§ EXERCISE DESCRIPTION
Reproduce the Balticon post word for word from "Balticon takes place" to "robust and cheap.".

§ TEXT EXCERPT
There was a day when I used to attend Science Fiction conventions quite regularly. In my 20s, I was a regular attendee of Evecon, DISCLAVE and occasionally Balticon. Life can throw some changes your way, and mine has been no exception. After getting a suit job and settling down a bit, I had less opportunities to attend them and gradually dropped SF conventions from life in favor of miniature gaming cons like HISTORICON, COLD WARS, and ORIGINS. I love reading and I love science fiction, but I am not a classic fan boy. Geeky, too be sure, but not a fanboy-- I just like a good book or movie. Still, I miss the old days, so when the opportunity arose to visit BALTICON for the first time in years over the weekend, I took it.
Balticon takes place in the Fort Hunt Marriott hotel, which is where HMGS and the BGA have run cons, and I am familiar with the location. To call the locale "Baltimore" stretches the geographic definition a bit, being west of Towson, but the neighborhood is certainly a lot more affordable than downtown.
Con Suites are still in vogue. This one was open 24/7/365, as all good con suites should be.
I'm not crazy about the Fort Hunt Marriott, as a rule. The hotel is expensive (for the location), laid out like a puzzle and quite cramped, dark and claustrophobic. The flip side of the location is parking is free, there are some hotels nearby that are reasonable (unlike in the Inner Harbor, for instance), and the local cuisine is... well.. robust and cheap.
I could only make it for Sunday, but I got up pretty early and participated in a lot of programming until I left at 10:30 PM.. so I got my 36 dollars worth and was well satisfied.
Steampunk was a prominent theme at the convention art show.
After a quick walkabout to get my bearings and visit the dealer's room (such as it was-- the HMGS Exhibitor's hall could have swallowed three of these), I attended the first item on the agenda, which was "LIVE! Stranger Things: Singularity" in the Grand Ballroom. This was a live event hosted by a talented and engaging young chap named Earl Newton. Mr. Newton is a film director and video podcast producer of the show STRANGER THINGS, a web-based video show that is a mix of science fiction, horror, and science fantasy. I like indie films and mixed media content, so I sat in on this one. The format was interesting.. a little too bombastic when a feller named Matt Wallace took the stage and tried to to turn it into a Generation Z pep rally-- you know the drill. "What? I can't HERE youuuuuuu?" and "How about a big hand for all of you...", that sort of thing. Still, I was fascinated with his interview with J.C. Hutchins about Hutchins forthcoming novel, PERSONAL EFFECTS: DARK ART. Mr. Hutchins is an early adoptor of the freebie podcast novel method of getting your name out there (A' la Scott Siglar), and has written three (the Seventh Son trilogy).

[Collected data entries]
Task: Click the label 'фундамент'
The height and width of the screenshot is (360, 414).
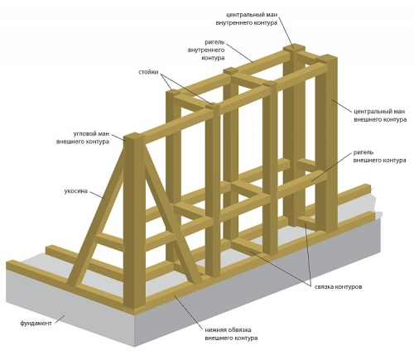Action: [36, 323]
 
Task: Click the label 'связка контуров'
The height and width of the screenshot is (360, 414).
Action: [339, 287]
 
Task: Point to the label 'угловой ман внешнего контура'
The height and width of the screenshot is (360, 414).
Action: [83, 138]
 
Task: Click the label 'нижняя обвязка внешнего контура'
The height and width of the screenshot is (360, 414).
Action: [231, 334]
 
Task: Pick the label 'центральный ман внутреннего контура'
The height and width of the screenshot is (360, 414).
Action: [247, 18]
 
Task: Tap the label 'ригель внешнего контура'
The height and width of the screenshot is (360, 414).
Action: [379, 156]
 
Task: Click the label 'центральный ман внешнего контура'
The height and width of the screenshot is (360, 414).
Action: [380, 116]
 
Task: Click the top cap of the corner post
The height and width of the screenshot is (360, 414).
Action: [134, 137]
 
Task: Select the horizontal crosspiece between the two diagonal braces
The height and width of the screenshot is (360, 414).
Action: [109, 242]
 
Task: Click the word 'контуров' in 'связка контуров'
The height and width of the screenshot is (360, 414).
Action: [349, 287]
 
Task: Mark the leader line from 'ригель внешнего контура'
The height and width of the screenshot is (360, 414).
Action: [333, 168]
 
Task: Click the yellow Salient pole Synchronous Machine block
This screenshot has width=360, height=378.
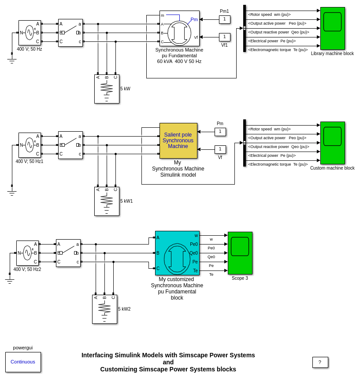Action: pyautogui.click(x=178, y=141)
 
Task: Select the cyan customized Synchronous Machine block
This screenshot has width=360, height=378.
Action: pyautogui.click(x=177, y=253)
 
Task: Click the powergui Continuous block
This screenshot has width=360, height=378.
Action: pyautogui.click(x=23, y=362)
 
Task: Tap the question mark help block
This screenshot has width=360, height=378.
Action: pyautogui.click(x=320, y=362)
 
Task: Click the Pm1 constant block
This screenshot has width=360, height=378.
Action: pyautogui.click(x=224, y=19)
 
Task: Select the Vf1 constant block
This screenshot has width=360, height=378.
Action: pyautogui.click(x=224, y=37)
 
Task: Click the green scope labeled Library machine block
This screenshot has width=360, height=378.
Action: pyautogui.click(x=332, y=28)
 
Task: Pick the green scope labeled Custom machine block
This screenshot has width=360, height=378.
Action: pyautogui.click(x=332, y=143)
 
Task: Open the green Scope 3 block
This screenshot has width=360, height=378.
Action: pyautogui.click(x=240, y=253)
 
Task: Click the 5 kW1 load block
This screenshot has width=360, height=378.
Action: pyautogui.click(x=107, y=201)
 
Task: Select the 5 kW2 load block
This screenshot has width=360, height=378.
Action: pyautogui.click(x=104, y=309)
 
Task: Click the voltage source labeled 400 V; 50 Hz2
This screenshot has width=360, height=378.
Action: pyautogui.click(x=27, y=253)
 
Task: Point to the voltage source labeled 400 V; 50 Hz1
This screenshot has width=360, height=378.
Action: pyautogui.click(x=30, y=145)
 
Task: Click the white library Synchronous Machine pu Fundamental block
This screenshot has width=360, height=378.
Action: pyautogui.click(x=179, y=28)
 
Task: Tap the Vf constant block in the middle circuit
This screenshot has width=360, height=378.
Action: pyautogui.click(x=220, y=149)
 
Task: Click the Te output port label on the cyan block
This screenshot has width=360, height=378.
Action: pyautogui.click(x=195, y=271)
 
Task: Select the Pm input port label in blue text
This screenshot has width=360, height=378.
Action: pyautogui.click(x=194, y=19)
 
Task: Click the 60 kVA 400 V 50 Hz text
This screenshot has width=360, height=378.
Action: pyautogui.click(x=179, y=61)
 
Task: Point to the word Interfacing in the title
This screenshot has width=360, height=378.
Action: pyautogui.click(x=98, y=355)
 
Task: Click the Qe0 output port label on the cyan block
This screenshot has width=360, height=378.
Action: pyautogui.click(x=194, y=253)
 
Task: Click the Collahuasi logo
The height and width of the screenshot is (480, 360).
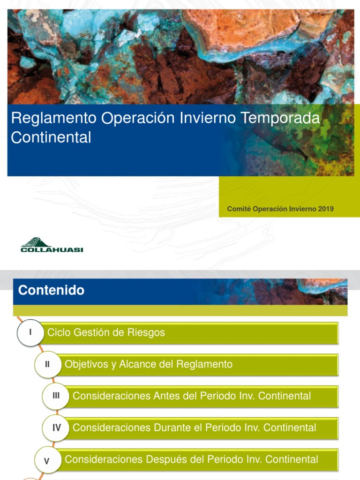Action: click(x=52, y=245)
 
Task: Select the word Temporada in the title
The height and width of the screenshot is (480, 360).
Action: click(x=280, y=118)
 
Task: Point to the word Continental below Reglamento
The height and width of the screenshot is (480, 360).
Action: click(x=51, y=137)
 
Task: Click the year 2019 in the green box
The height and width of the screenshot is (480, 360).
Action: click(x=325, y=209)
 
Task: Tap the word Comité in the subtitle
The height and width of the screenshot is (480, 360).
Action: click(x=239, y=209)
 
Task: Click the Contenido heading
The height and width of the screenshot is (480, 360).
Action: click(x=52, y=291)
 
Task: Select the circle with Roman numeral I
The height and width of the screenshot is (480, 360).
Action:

---

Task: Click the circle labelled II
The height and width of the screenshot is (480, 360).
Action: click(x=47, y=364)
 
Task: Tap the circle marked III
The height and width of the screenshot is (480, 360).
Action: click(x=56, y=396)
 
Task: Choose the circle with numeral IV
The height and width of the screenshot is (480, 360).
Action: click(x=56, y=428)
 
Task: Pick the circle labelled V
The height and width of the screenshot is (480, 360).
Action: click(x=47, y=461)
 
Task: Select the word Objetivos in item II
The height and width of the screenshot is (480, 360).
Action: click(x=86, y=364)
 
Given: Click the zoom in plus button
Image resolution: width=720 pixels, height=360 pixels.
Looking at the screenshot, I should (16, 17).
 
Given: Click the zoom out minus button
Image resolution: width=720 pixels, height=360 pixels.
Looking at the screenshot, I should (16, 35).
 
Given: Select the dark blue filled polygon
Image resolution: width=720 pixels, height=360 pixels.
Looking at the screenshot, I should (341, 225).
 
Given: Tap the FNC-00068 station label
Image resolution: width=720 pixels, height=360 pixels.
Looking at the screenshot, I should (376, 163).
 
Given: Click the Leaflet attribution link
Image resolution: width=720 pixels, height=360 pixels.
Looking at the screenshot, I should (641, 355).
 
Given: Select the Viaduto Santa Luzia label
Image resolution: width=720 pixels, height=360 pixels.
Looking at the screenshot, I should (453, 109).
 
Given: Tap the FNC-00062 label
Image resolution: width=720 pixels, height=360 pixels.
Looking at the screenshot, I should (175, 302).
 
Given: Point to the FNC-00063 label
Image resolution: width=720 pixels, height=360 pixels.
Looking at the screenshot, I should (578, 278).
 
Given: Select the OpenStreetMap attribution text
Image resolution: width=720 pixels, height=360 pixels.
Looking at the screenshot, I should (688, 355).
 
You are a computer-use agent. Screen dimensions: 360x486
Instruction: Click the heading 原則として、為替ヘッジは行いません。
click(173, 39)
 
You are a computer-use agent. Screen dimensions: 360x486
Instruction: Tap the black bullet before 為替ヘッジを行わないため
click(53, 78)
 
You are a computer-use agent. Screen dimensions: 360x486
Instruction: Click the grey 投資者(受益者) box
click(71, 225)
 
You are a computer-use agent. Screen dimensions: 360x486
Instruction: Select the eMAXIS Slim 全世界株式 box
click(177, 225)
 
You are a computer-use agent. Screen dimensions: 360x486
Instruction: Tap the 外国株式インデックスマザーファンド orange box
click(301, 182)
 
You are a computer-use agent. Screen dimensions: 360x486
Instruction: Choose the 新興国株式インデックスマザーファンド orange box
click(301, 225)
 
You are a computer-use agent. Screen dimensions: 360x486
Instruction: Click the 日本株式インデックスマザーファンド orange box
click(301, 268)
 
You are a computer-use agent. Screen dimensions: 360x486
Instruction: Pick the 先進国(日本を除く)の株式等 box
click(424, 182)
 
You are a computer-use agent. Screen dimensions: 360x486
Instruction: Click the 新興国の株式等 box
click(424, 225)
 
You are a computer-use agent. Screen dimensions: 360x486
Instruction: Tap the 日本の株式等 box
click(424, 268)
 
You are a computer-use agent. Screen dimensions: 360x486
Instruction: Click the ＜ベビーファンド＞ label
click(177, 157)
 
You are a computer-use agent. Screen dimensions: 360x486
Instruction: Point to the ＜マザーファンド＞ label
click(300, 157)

* * *

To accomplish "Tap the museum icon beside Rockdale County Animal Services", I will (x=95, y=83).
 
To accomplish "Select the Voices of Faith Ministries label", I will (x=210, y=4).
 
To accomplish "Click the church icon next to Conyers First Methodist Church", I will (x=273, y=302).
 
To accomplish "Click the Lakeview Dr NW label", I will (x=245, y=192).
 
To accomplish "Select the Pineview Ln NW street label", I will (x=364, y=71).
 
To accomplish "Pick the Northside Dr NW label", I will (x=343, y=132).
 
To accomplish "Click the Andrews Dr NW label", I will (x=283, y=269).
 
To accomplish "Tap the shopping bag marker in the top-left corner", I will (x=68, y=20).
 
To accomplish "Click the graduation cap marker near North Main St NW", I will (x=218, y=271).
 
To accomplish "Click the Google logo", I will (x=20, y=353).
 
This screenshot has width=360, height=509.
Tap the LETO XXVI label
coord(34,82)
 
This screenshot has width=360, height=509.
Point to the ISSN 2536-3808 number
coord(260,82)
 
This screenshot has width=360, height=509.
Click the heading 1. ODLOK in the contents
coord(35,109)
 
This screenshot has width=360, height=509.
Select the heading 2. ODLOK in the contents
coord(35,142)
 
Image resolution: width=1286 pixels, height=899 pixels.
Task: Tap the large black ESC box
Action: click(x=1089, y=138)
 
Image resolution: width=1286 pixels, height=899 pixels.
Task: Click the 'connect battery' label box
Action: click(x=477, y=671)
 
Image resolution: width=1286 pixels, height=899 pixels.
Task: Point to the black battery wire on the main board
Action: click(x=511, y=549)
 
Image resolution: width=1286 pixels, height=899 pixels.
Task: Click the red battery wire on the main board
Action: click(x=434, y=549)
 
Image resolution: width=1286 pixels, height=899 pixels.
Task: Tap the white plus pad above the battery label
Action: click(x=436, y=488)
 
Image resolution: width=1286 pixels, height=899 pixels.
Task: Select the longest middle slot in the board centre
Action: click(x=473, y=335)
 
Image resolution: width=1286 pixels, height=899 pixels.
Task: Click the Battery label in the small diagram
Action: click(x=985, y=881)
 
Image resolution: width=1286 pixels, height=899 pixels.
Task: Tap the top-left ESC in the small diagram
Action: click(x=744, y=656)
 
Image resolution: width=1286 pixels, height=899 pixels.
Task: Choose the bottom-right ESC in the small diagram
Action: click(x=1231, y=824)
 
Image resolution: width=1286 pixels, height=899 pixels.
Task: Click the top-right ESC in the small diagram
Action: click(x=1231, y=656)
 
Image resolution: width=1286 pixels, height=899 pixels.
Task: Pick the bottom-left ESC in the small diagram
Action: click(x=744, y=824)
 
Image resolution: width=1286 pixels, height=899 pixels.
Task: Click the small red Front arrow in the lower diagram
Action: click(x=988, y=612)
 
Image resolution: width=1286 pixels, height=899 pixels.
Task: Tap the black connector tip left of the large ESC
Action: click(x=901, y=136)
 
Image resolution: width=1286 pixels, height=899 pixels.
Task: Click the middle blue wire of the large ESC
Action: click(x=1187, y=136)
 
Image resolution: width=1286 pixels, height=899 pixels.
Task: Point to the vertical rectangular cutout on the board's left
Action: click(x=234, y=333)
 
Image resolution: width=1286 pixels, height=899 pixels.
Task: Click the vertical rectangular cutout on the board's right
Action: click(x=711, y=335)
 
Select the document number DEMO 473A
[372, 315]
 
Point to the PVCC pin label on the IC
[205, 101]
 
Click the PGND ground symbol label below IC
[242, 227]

§ ANSWER IN FULL
Balticon takes place in the Fort Hunt Marriott hotel, which is where HMGS and the BGA have run cons, and I am familiar with the location. To call the locale "Baltimore" stretches the geographic definition a bit, being west of Towson, but the neighborhood is certainly a lot more affordable than downtown.
Con Suites are still in vogue. This one was open 24/7/365, as all good con suites should be.
I'm not crazy about the Fort Hunt Marriott, as a rule. The hotel is expensive (for the location), laid out like a puzzle and quite cramped, dark and claustrophobic. The flip side of the location is parking is free, there are some hotels nearby that are reasonable (unlike in the Inner Harbor, for instance), and the local cuisine is... well.. robust and cheap.